[begin PASSAGE GIVEN]

# In celebration of AF Day



## BrokeCurmudgeon (Feb 8, 2016)

I was able to get some work done on my Ping Pong table Layout and in celebration, I ran a 6 car consist pulled by my 282! Lots of fun. It has warmed up a bit here in Riverton Utah to about 45 f. So the garage is nice to be in. 
I still have some problems with Sam the Semaphore Man and Cow on Track. I had them working initially but when I rewired, I did something that doesn't make sense to me.??? My feeble mind hasn't quite figured it out yet. 
Anyway, a good day with American Flyer trains!:laugh:


----------



## mopac (Feb 24, 2011)

A very special day Broke.


----------



## dc57 (Sep 7, 2011)

Hi Broke! I'm glad to hear you were able to get out there and run your trains.


----------



## BrokeCurmudgeon (Feb 8, 2016)

dc57 said:


> Hi Broke! I'm glad to hear you were able to get out there and run your trains.


Thanks! It is amazing what a change of temperature from 28f to 49f will do for my desire to be in my garage to run trains!:laugh::laugh::laugh:


----------



## flyernut (Oct 31, 2010)

Congrats!! That 282 you gave me is also a fine runner, and you can't have it back,lol!!:laugh:


----------



## BrokeCurmudgeon (Feb 8, 2016)

flyernut said:


> Congrats!! That 282 you gave me is also a fine runner, and you can't have it back,lol!!:laugh:


It is interesting, I had two 282's and both were strong runners. My 282 is the main runner on my layout because I like the strong running and smoke. I wouldn't even think of asking for yours back.:laugh: I feel that because of everything you have done for me and those on this forum, I am still in debt to you!:thumbsup:

Happy Saint Patrick's day! It is the one day that we all can be Catholic and Irish and celebrate! And another good reason to spend with our American Flyers!


----------



## flyernut (Oct 31, 2010)

BrokeCurmudgeon said:


> It is interesting, I had two 282's and both were strong runners. My 282 is the main runner on my layout because I like the strong running and smoke. I wouldn't even think of asking for yours back.:laugh: I feel that because of everything you have done for me and those on this forum, I am still in debt to you!:thumbsup:
> 
> Happy Saint Patrick's day! It is the one day that we all can be Catholic and Irish and celebrate! And another good reason to spend with our American Flyers!


That 282 will be with me for a long time, it's special to me... I'm keeping it safe for you if you do what it back,lol...and you're not in debt to me whatsoever, I owe you for that engine....

[end PASSAGE GIVEN]
[begin INFORMATION PROVIDED]

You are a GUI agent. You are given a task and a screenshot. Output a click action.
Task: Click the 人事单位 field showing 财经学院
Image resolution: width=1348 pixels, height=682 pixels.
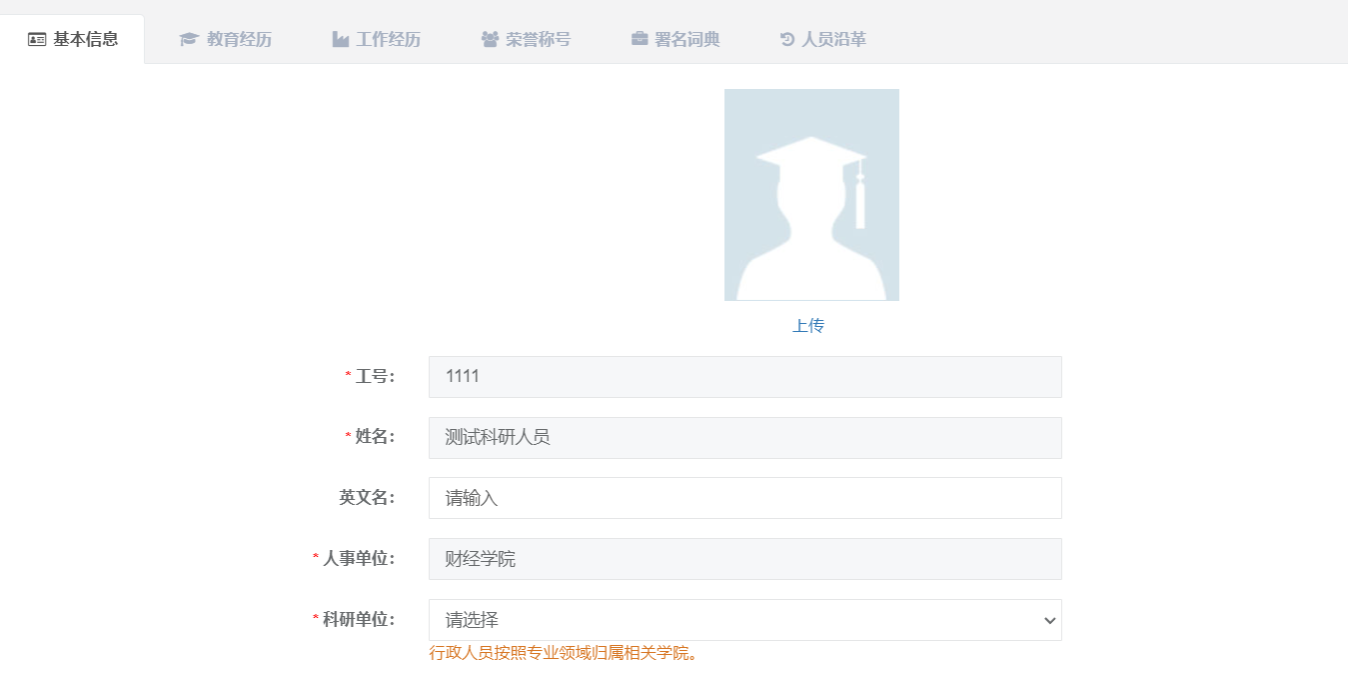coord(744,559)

[end INFORMATION PROVIDED]
[begin INFORMATION PROVIDED]

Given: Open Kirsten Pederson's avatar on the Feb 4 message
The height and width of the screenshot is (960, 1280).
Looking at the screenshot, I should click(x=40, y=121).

[end INFORMATION PROVIDED]
[begin INFORMATION PROVIDED]

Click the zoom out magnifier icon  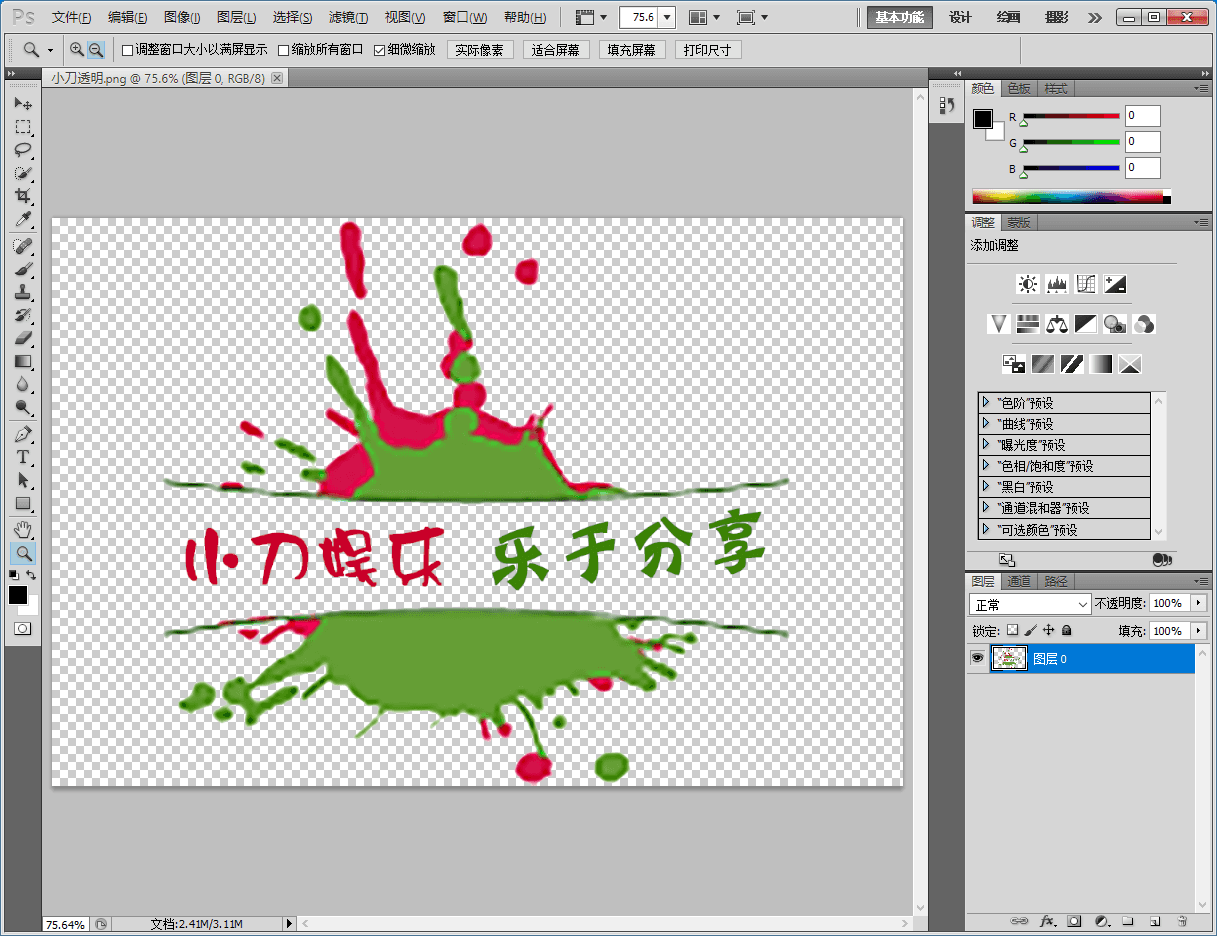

[end INFORMATION PROVIDED]

PROBLEM SET »
[A] In the American Flyer forum thread, in what town and state does BrokeCurmudgeon say it warmed up to about 45 f?
[B] Rewrite the American Flyer forum thread from "# In celebration" to "nice to be in.", replacing "garage" with "basement".
[C] Continue the American Flyer forum thread after its last post.

RESULTS BY TASK »
[A] Riverton, Utah.

[B]
# In celebration of AF Day



## BrokeCurmudgeon (Feb 8, 2016)

I was able to get some work done on my Ping Pong table Layout and in celebration, I ran a 6 car consist pulled by my 282! Lots of fun. It has warmed up a bit here in Riverton Utah to about 45 f. So the basement is nice to be in.

[C]
----------



## mopac (Feb 24, 2011)

Glad you are running again Broke. I have 2 282s. One is a 1952 and one is a 1953.
The 52 is from when I was a kid. Very special to me. Its the one in the smoke video.
For some reason those 282s always run good. The 53 I got off ebay and have not worked on it a bit since I got it. It had a rough ride in the mail and it came in pieces. Nothing that can't be fixed. My 282s are really different. the 52 has metal tender. 53 has plastic tender shell, has coal pusher, and marker lights (they don't light) on rear top of tender, and has the glowing smoke stack. The 53 I am really into cheap. I think
I paid like 23.00 including shipping. Very poor packing job, just put loose in box and mailed. Was not from a train person. Front pilot wheels were knocked off, screws just loose in box. I complained about poor packing job and told seller with trains you have to use some packing material. I was not looking for money back but seller refunded 10.00 to my paypal. So I got it for 13.00 shipped. I was just trying to inform seller how to ship 60+ year old locomotives.


----------



## dc57 (Sep 7, 2011)

BrokeCurmudgeon said:


> dc57 said:
> 
> 
> > Hi Broke! I'm glad to hear you were able to get out there and run your trains.
> ...


I know what you mean! I hope it stays warm for you! 👍


----------



## Jwh2000 (Dec 4, 2017)

Looking for warmer weather as all my stuff is in the garage.
Did not get to run anything today,my neighbor is moving and I helped him load his trailer and SUV with stuff.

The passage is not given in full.